▸ **To be done**
Return every line of the entries below that contains the word "Viewport".

★ ★ ★ ★

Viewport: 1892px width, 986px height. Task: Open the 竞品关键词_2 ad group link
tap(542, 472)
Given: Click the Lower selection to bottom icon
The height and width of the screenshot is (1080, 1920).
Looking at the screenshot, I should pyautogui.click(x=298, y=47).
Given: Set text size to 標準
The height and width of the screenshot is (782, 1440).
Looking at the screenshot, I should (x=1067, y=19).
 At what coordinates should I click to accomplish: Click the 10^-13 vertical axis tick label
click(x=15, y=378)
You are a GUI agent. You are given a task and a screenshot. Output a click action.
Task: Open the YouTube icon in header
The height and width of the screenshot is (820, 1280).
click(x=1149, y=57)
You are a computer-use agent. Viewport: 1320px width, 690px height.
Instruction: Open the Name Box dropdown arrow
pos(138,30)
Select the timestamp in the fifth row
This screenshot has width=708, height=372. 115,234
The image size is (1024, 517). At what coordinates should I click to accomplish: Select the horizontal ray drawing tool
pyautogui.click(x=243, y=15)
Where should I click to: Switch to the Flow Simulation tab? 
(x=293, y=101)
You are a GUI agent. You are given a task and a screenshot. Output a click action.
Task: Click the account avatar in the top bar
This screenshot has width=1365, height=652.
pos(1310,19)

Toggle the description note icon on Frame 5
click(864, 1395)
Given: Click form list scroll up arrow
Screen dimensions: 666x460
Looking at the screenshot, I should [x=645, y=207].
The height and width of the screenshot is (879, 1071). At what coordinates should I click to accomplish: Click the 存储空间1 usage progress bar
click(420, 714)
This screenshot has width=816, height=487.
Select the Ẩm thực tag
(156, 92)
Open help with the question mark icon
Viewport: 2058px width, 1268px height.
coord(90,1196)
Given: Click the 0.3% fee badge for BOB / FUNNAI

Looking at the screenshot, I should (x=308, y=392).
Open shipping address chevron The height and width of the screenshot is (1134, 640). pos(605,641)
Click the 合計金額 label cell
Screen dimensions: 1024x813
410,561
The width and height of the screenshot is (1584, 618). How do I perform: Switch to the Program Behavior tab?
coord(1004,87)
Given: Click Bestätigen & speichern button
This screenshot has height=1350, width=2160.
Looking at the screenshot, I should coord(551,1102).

★ ★ ★ ★

▸ **The result**
Viewport: 1892px width, 986px height. Task: Open the 竞品关键词_2 ad group link
You are a computer-use agent. Viewport: 1320px width, 690px height.
Viewport: 2058px width, 1268px height.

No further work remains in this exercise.